Dachzustand, Ausrichtung und verfügbare Fläche
Solarmodule sind auf eine lange Nutzungsdauer ausgelegt, häufig über 25 Jahre. Deshalb sollte auch die Dachkonstruktion in einem geeigneten Zustand sein und möglichst keine größeren Sanierungsarbeiten während der geplanten Betriebszeit der PV-Anlage erfordern. Werden beschädigte Tonziegel oder morsche Latten erst nach der Modulmontage ausgetauscht, verursacht das unnötigen Arbeitsaufwand und zusätzliche Kosten.

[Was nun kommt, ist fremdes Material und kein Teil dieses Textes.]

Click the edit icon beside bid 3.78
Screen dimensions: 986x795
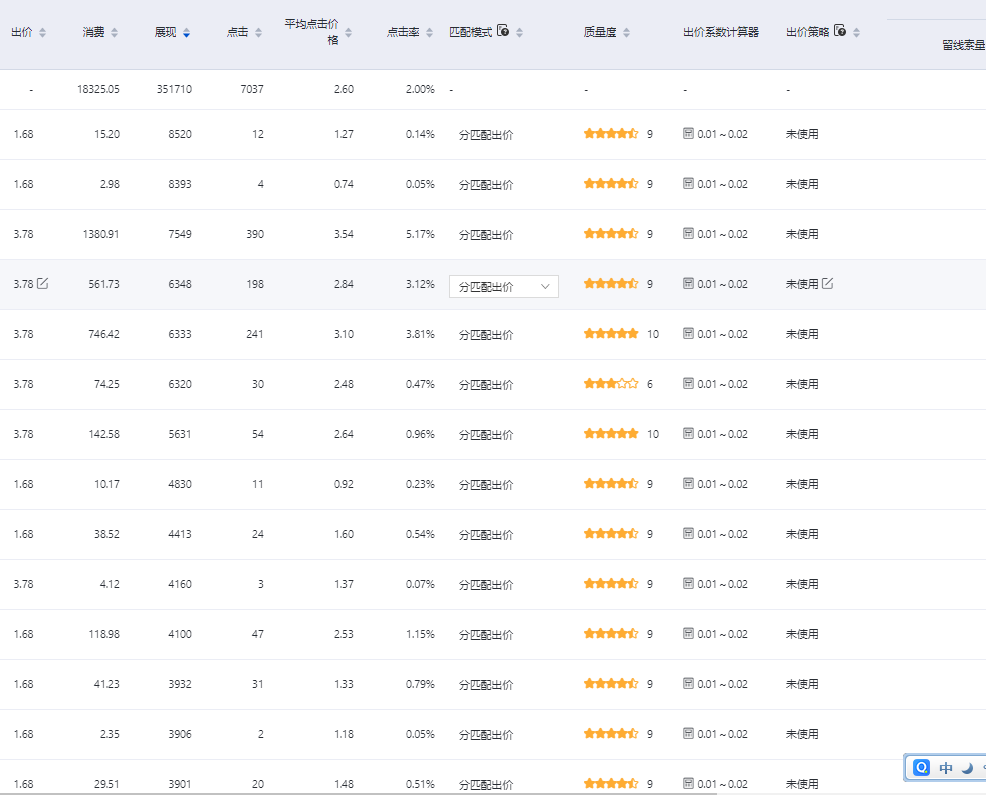pos(42,284)
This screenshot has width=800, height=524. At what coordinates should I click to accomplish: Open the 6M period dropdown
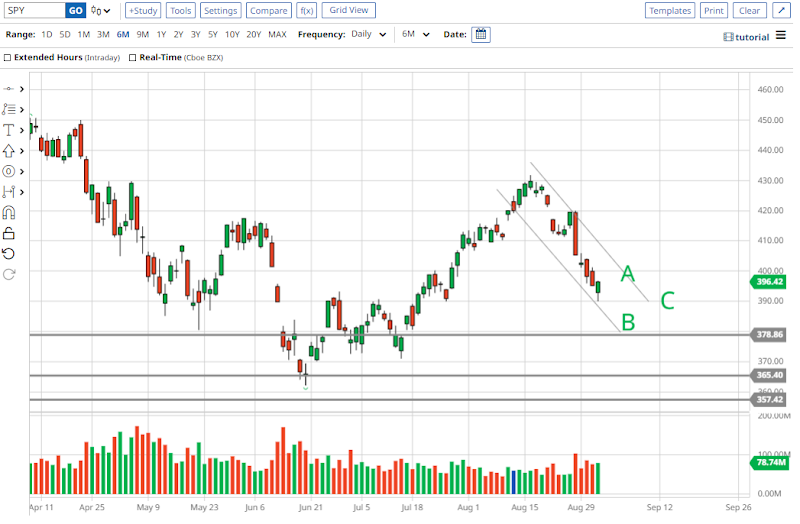click(x=415, y=34)
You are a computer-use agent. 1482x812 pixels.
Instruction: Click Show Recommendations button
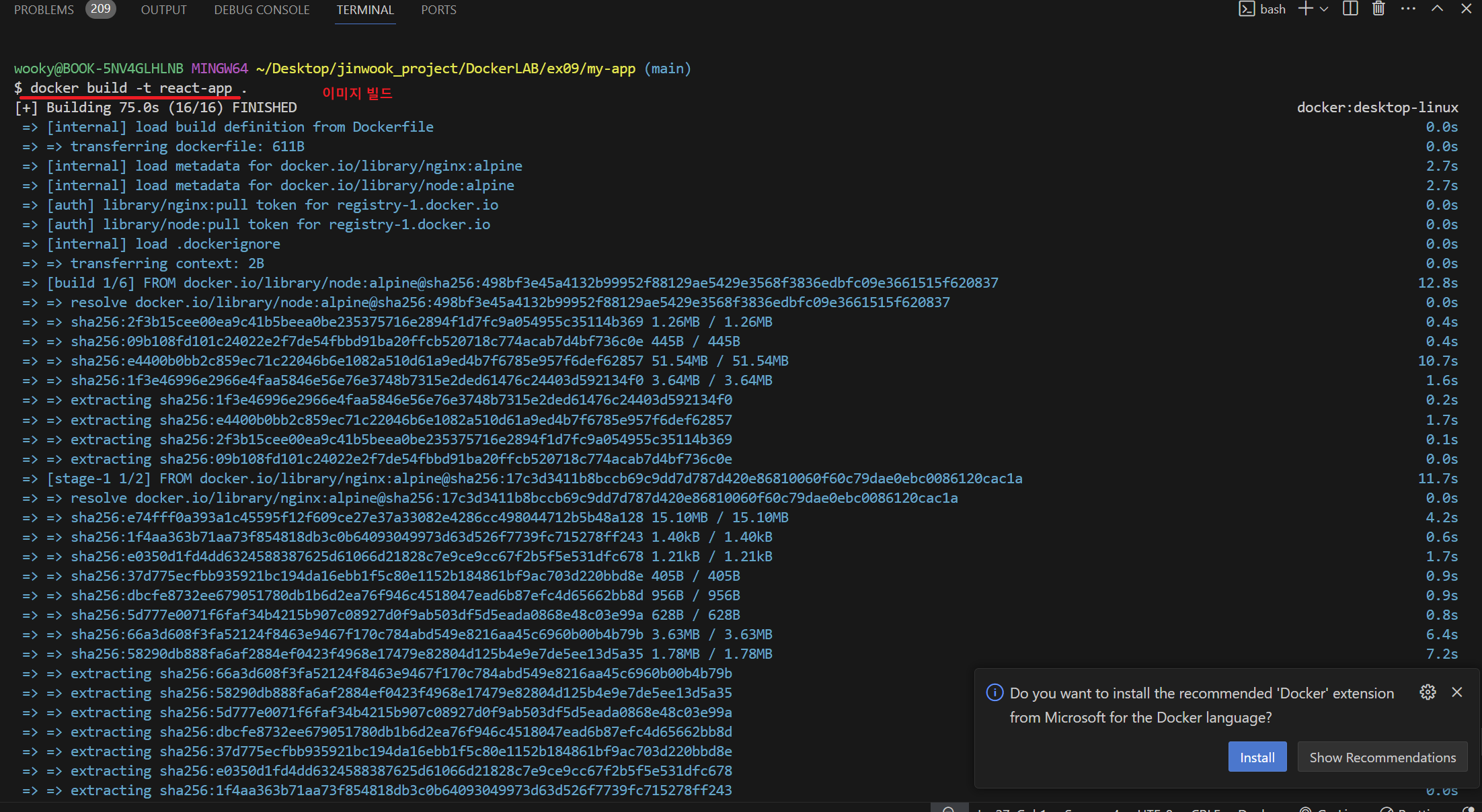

Bei nach Süden ausgerichteten Dächern kann ein Neigungswinkel von etwa 30° bis 35° unter deutschen Bedingungen günstige Erträge ermöglichen. Dennoch sind Ost-West-Dachausrichtungen bei Einfamilienhäusern eine häufig genutzte Alternative – sie verteilen die Stromerzeugung gleichmäßig über den Morgen- und den späten Nachmittagsbereich. Verschattungen durch Schornsteine, Bäume oder Dachgauben können den Ertrag einer PV-Anlage beeinträchtigen. Je nach Anlagenkonzept können beispielsweise Moduloptimierer oder Mikrowechselrichter dabei helfen, die Auswirkungen teilweiser Verschattung zu reduzieren.
Stromverbrauch und PV-Anlagengröße
Ein Blick auf Ihre jährliche Stromabrechnung liefert eine wichtige Grundlage für die erste Einschätzung der passenden Anlagengröße. Ein Vier-Personen-Haushalt kann je nach Wohnsituation und Verbrauchsverhalten beispielsweise rund 3.500 bis 4.500 kWh Strom pro Jahr benötigen. Kommen eine Wärmepumpe oder ein Elektroauto hinzu, steigt der Strombedarf entsprechend. Eine größere PV-Anlage kann dann sinnvoll sein, wobei die optimale Leistung von Dachfläche, Ausrichtung, Verschattung, Jahresverbrauch und geplanten Verbrauchern abhängt.
Die folgenden Werte dienen nur als grobe Orientierung. Die tatsächlich sinnvolle PV-Leistung hängt unter anderem von Dachfläche, Ausrichtung, Verschattung, Verbrauchsprofil und den technischen Rahmenbedingungen des Netzanschlusses ab.
| Haushaltstyp | Jährlicher Stromverbrauch | Orientierende PV-Anlagengröße | Benötigte Dachfläche (ca.) |
|---|---|---|---|
| Single / Paar | 1 800 – 2 500 kWh | 4 – 6 kWp | ca.20 – 30 m² |
| Familie (3–4 Personen) | 3 500 – 4 500 kWh | 7 – 10 kWp | ca.35 – 50 m² |
| Haushalt mit E-Auto & Wärmepumpe | 6 500 – 9 000+ kWh | 10 – 15+ kWp | ca.50 – 75 m² |
Netzanschluss und vorhandene Elektroinstallation
Der von den Modulen erzeugte Strom wird über den Wechselrichter in das Hausnetz eingespeist und entsprechend dem Mess- und Anschlusskonzept über den Zählerschrank erfasst. In älteren Gebäuden kann es vorkommen, dass der vorhandene Zählerschrank nicht mehr den heutigen technischen Anforderungen entspricht.
Ihr Installationsbetrieb prüft unter anderem, ob der Zählerschrank den geltenden technischen Anforderungen entspricht und ausreichend Platz für die erforderlichen Mess-, Schutz- und Schaltkomponenten bietet. Welche Komponenten konkret erforderlich sind, hängt vom Anlagenkonzept und den Vorgaben des Netzbetreibers ab. Die Modernisierung eines veralteten Zählerschranks kann zusätzlichen Aufwand und Kosten verursachen.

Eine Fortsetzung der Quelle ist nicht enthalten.